The Centers for Disease Control and Prevention said in a statement that Title 42 “shall remain in effect until the CDC Director determines that the danger of further introduction of COVID-19 into the United States from covered noncitizens has ceased to be a serious danger to the public health, and the Order is no longer necessary to protect the public health.”
Title 42 allows Customs and Border Protection officials to expel undocumented migrants to prevent the spread of COVID-19 in holding facilities. However, children and some families are exempt from the policy.
The Department of Homeland Security said in a statement that “Title 42 is not an immigration authority, but a public health authority, and its continued use is dictated by CDC and governed by the CDC’s analysis of public health factors.”
The policy was first issued last year by the CDC under the Trump administration. Biden has received backlash by immigrant activists and some lawmakers for keeping the policy in place.
Earlier Monday, the American Civil Liberties Union and other immigrant rights organizations resumed a lawsuit challenging Title 42. The lawsuit came after months of negotiations to end the policy “reached an impasse,” according to the lawsuit filed with the U.S. District Court in D.C.

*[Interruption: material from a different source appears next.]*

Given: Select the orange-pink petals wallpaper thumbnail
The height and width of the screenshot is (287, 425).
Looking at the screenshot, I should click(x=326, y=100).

Hours before the CDC’s announcement, White House Press Secretary Jen Psaki said Monday that President Joe Biden views Title 42 as a public health measure.
“The CDC is going to continue to provide guidance on how long it needs to be in place,” she said at a press briefing. “We have not given a timeline of when… they will lift Title 42, but we will look for them to provide us that guidance.”
As record levels of migrant children, families and adults continue to come to the U.S.-Mexico border, the Biden Administration has used Title 42 to turn away the majority of migrants. In June, CBP encountered a yearly high of migrants at 188,829.
Although some families cannot be expelled under Title 42, the Department of Homeland Security last week reinstated a policy that allows immigration authorities to remove migrant families without a hearing. The families who have gone through the expedited removal process could not be expelled under Title 42, but “do not have a legal basis to stay in the United States.” The first flights deporting those certain families began Friday.